_DOCUMENT EXTRACT_
__________________________________________________

Looking at this assembled circumstantial evidence—a stream of ambiguous remarks about Odisho's background and English language ability plus evidence that undercuts US Bank's reason for its treatment of Odisho—a reasonable jury could infer that US Bank's conduct, which culminated in Odisho's medical leave, was carried out with the intent to discriminate against Odisho because of her national origin.
Odisho's race-based and religion-based discrimination claims may proceed for the same reasons. Race and national origin are often closely interrelated. See, e.g., Hussein v. Oshkosh Motor Truck Co., 816 F.2d 348, 352 (7th Cir. 1987) (national origin discrimination may constitute a complaint on the basis of race, under 42 U.S.C. § 1981, when "it is clear that the plaintiff is alleging that he belongs to a group that is distinct from white citizens as a matter of race or color."). Odisho has stated her race is white, Asian, and Iraqi. While Odisho testified that neither Medina nor anyone else at US Bank made comments based on her race, the language-based circumstantial evidence she has offered could allow a reasonable jury to find Medina's conduct was racially motivated as well. See Zayadeen v. Abbott Molecular, Inc., No. 10 C 4621, 2013 WL 361726, at *9 (N.D. Ill. Jan. 30, 2013) ("An individual's language may be a defining characteristic of his ancestry and therefore of his race . . . . This is true for Arabs and the Arabic language."). Similarly, Medina's comments assuming Odisho was Muslim because she was from the Middle East and his questioning of Odisho's religion when she requested vacation to visit Lebanon could fairly raise an inference that his perception of her religion is intertwined with her national origin and race.
The same cannot be said for Odisho's discrimination claim premised on age. She admitted neither Medina nor anyone else ever made comments about her age. DSOF at ¶ 50. The only evidence Odisho has offered to support her claim of age discrimination is that US Bank hired individuals under age 40 and Medina asked Tenorio if there would be any issue with their age difference. DSOF at ¶ 49; Tenorio Aff. at ¶ 15. That does not raise a reasonable inference that any actions by US Bank were motivated by Odisho's age.
II.
Harassment is actionable under Title VII as a hostile work environment claim. Cole v. Bd. of Trustees of N. Illinois Univ., 838 F.3d 888, 895 (7th Cir. 2016) (citations omitted). The Seventh Circuit "has assumed, but never decided, that plaintiffs may bring hostile environment claims under the ADEA." Racicot v. Wal-Mart Stores, Inc., 414 F.3d 675, 678 (7th Cir. 2005) (citations omitted). I will likewise assume, for the purposes of this motion, that such a claim is cognizable.

__________________________________________________

_MATERIAL PROVIDED_
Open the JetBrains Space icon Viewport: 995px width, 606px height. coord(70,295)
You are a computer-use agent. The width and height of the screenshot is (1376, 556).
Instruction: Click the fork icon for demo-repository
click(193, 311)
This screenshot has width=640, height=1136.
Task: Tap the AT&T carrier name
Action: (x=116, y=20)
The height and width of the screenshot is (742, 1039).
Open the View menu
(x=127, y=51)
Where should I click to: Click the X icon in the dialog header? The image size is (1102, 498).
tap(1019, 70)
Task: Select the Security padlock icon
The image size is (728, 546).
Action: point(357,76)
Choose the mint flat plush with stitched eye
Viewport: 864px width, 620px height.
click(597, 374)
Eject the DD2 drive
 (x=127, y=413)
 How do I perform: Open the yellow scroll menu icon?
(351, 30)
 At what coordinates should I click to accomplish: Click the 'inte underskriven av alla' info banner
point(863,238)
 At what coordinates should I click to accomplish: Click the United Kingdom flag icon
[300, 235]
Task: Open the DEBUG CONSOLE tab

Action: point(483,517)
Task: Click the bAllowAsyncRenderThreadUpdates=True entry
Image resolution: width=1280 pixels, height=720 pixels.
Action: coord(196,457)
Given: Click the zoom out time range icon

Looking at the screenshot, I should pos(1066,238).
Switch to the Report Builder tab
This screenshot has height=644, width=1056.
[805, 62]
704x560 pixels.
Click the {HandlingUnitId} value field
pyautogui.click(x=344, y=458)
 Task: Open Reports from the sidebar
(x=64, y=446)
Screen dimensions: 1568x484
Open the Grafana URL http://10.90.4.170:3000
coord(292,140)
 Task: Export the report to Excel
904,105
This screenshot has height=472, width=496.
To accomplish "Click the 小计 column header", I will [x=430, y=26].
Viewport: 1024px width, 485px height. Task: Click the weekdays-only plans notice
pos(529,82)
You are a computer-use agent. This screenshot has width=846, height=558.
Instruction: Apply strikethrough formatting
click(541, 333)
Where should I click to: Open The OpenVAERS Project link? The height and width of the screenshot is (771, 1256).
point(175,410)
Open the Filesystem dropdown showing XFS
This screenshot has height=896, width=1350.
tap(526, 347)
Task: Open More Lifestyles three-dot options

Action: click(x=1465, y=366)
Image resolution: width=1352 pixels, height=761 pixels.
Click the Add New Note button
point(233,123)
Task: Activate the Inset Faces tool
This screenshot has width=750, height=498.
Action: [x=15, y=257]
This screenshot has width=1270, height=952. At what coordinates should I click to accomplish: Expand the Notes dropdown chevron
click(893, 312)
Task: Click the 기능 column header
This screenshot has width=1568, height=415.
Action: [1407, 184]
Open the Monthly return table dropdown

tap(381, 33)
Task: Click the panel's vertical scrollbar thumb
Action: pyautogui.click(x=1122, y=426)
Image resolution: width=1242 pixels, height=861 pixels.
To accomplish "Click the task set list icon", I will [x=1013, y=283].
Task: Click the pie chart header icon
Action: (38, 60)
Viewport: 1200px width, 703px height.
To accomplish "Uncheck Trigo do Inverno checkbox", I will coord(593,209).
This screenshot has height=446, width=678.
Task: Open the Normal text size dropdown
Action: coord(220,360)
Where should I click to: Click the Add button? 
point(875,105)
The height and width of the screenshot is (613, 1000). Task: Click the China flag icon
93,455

__________________________________________________

_ASSIGNMENT 1_
What race does Odisho state she is, according to the court opinion on Odisho's discrimination claims?
_ASSIGNMENT 2_
Continue the court opinion on Odisho's discrimination claims, starting after its last sentence.
The rows come from a separate source.

_RESPONSE BOX 1_
White, Asian, and Iraqi.

_RESPONSE BOX 2_
To survive summary judgment on her harassment claims, Odisho first must "produce evidence that the alleged harassment was severe or pervasive" enough to render her workplace both objectively and subjectively hostile. Hall v. City of Chicago, 713 F.3d 325, 330 (7th Cir. 2013). "Second, [Odisho] must show that the hostile conditions were because of" her membership in a protected class. Id. Third, "there must be a basis for employer liability." Id. Whether conduct is severe or pervasive enough to alter the terms and conditions of a plaintiff's employment depends on "the severity of the allegedly discriminatory conduct, its frequency, whether it is physically threatening or humiliating or merely offensive, and whether it unreasonably interferes with an employee's work performance." Milligan-Grimstad v. Stanley, 877 F.3d 705, 714 (7th Cir. 2017) (quoting Scruggs v. Garst Seed Co., 587 F.3d 832, 840 (7th Cir. 2009)). This inquiry looks at all the circumstances of harassment together; a court should not "carve up the incidents of harassment and then separately analyze each incident, by itself, to see if each rises to the level of being severe or pervasive." Mason v. S. Ill. Univ. at Carbondale, 233 F.3d 1036, 1045 (7th Cir. 2000).
US Bank argues that Odisho faces a high threshold for proof as "the workplace that is actionable is one that is hellish." Whittaker v. N. Illinois Univ., 424 F.3d 640, 645 (7th Cir. 2005) (quoting Perry v. Harris Chernin, Inc., 126 F.3d 1010, 1013 (7th Cir. 1997)). This statement ignores the Seventh Circuit's long-standing direction that "hellishness" is not the standard for a hostile work environment claim. Jackson v. Cty. of Racine, 474 F.3d 493, 500 (7th Cir. 2007) ("We trust that in the future counsel will avoid the use of a single, overwrought word like 'hellish' to describe the workplace and focus on the question whether a protected group is experiencing abuse in the workplace, on account of their protected characteristic, to the detriment of their job performance or advancement."); see also Milligan-Grimstad v. Stanley, 877 F.3d 705, 714 (7th Cir. 2017).
US Bank argues that Odisho has failed to put forth evidence that the harassment she alleged was sufficiently severe or pervasive enough to constitute a hostile work environment, Odisho's claims are untimely, and she failed to report her claims for harassment to US Bank's management or human resources department. None of these arguments are convincing.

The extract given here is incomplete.